Of racehorses and old roads

As I write, the National Anthem’s being sung at Churchill Downs for the start of the Kentucky Derby.

I’ll be pulling for a horse not favored to win.

His owner grew up in eastern North Carolina on a little stretch of road in the country. It’s paved now, but people have living memory of it being dirt… and I have an affinity for old dirt roads in these far reaches.

Once upon a time, I was a child who stayed in a little house on a dirt road in the summertime. I swung from a tire swing that Granddaddy hung from the pecan tree all studded with woodpecker holes. I swung to the deafening rise-and-fall rhythms of cicada-rattles, alongside the old dirt road across from the clearing where timeworn gravestones stood over people my grandmother knew when she was a child. I swung back and forth, round and round through the dappled afternoon, singing a favorite folk song from my father’s Peter, Paul, and Mary album…

Stewball was a racehorse
and I wish he were mine
he never drank water
he always drank wine…

The song goes on to say how the speaker bet on the gray mare and the bay, when:

ahead of them all,
came a-prancin’ and a-dancin’,
my noble Stewball.
The hoot owl, she hollered…

This past week, early one morning, I recorded a hoot owl (barred owl) hollering from the pines behind my home.

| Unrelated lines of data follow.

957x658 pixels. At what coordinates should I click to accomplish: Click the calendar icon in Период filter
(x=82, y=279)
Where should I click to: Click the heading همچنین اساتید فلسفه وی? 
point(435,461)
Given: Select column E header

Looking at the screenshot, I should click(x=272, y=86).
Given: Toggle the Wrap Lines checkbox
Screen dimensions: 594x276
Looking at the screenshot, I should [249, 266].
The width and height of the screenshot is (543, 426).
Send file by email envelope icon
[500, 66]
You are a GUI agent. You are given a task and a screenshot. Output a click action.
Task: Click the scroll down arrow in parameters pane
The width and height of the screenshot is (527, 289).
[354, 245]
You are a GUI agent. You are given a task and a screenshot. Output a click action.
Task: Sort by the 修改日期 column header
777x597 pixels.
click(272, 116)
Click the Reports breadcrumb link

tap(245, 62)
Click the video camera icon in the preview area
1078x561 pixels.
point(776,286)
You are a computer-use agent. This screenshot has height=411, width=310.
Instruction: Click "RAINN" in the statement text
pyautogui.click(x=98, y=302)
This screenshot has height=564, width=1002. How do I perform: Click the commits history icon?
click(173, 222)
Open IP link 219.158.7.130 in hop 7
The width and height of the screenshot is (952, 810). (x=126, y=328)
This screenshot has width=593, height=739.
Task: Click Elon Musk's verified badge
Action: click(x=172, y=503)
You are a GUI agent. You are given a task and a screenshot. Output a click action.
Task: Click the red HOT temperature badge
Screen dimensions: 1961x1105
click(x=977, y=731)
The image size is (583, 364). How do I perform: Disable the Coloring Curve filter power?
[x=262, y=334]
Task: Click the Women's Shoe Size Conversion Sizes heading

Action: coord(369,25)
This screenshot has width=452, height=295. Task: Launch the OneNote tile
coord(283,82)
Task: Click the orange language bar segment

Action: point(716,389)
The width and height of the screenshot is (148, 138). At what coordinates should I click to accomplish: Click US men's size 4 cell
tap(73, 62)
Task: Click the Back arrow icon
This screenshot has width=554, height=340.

Memory runs so deep, so strong.

And so I pull for the horse named Barber Road, whose odds keep going down in these remaining moments before he gets to the gate.

Here’s to my own beloved road by another name in eastern North Carolina, and childhood, and belonging, and ol’ Stewball who wasn’t favored to win, either, but did, and to the hoot owl, the stories, the songs, and overcomings.

And here’s to you, Barber Road.

Run on.

Thoroughbred racehorseMIKI Yoshihito. CC BY 2.0.

Update: Barber Road finished 6th. By now the world knows that Rich Strike, the least-favored horse (80-1,) took the Derby in the second-biggest upset in its 148-year history. Secretariat, the first racehorse I remember, and who still fills me with awe to the point of tears, holds the record.

4 thoughts on “Of racehorses and old roads

  1. I, too, root in contests for competitors to whom I can relate due to the kinds of parallels you mention here. I enjoyed reading your memories of summertime in your youth and of folk music. You have a gift for creating a mood in your reflections.

    Liked by 2 people

  2. Such a great post rich in nostalgia and those simple joys of life. You took me back to my grandparents’ home along a dusty dirt road, tire swings, and picking rhubarb in the garden! Thanks for the stroll down memory lane!